If you really want to get a name when it expires you have to use Snapnames, they work with tons of different companies to make sure you get the name. I did this recently and it worked out great (although you end up with a domain registered at some crazy company half the time and have to transfer it 90 days later)

This advice worked for me when buying a domain recently:


I've had good experience with SnapNames - http://www.snapnames.com I'll suggest you to try grab the domain yourself first, and if it fails then you can make an offer to the owner.

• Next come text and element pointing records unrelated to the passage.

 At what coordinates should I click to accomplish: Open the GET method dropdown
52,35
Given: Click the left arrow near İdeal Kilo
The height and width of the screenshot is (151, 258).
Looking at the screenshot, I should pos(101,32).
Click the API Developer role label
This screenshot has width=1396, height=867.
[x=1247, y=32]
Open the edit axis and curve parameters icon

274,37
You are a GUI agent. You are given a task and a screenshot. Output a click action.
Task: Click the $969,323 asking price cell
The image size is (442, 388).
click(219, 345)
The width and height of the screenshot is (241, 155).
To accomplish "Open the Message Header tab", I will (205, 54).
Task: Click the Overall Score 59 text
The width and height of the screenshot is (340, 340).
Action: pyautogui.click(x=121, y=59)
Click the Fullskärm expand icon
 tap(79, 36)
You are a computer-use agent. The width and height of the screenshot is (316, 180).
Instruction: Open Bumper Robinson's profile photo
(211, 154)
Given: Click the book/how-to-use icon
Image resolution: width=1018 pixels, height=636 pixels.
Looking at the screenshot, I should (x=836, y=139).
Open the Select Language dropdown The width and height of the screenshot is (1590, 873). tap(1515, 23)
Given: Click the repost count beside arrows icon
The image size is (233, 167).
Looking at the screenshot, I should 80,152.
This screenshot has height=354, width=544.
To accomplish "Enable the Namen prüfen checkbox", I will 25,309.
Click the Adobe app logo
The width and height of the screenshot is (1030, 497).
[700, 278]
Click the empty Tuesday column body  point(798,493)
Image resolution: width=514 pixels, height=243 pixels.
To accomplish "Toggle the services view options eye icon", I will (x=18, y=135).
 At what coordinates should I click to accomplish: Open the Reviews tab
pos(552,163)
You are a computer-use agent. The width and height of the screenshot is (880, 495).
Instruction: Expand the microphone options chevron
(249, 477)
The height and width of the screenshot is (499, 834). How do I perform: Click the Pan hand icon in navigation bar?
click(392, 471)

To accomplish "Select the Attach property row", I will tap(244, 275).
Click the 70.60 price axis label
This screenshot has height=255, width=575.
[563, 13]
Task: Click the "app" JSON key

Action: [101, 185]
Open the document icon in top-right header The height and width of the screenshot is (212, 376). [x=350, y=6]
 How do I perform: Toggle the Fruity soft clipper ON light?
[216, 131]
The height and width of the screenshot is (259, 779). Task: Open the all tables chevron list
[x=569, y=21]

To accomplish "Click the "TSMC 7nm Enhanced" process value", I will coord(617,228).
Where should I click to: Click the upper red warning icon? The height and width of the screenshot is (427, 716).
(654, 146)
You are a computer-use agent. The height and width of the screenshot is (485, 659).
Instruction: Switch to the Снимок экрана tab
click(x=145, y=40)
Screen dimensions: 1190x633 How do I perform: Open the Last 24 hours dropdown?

Don't keep visiting the domain and make sure others who are involved don't visit it - the company is likely to monitor traffic and think there's more interest than there is which might push the price up a few $.

Isn't it pretty much automated with domain squatters? Eg, they have a "buy domain" or "request price" button, and see what you get back?

The fear is that if I do request the price that it will express cursory interest in the domain name and thus increase the price. That said, I really don't know how these things work and it may be harmless to click their "request a price" button.

Also check out http://domai.nr -- might get some good suggestions for alternatives.

Ask for the price from an anonymous email as a starting point....fairly easy.

Bad idea. Then you make the seller think that there are TWO potential buyers, so they get greedy and try to run a little auction.

Sealed bids against yourself could go well...

I would wait on this until after May 26th, on the off chance they don't renew it.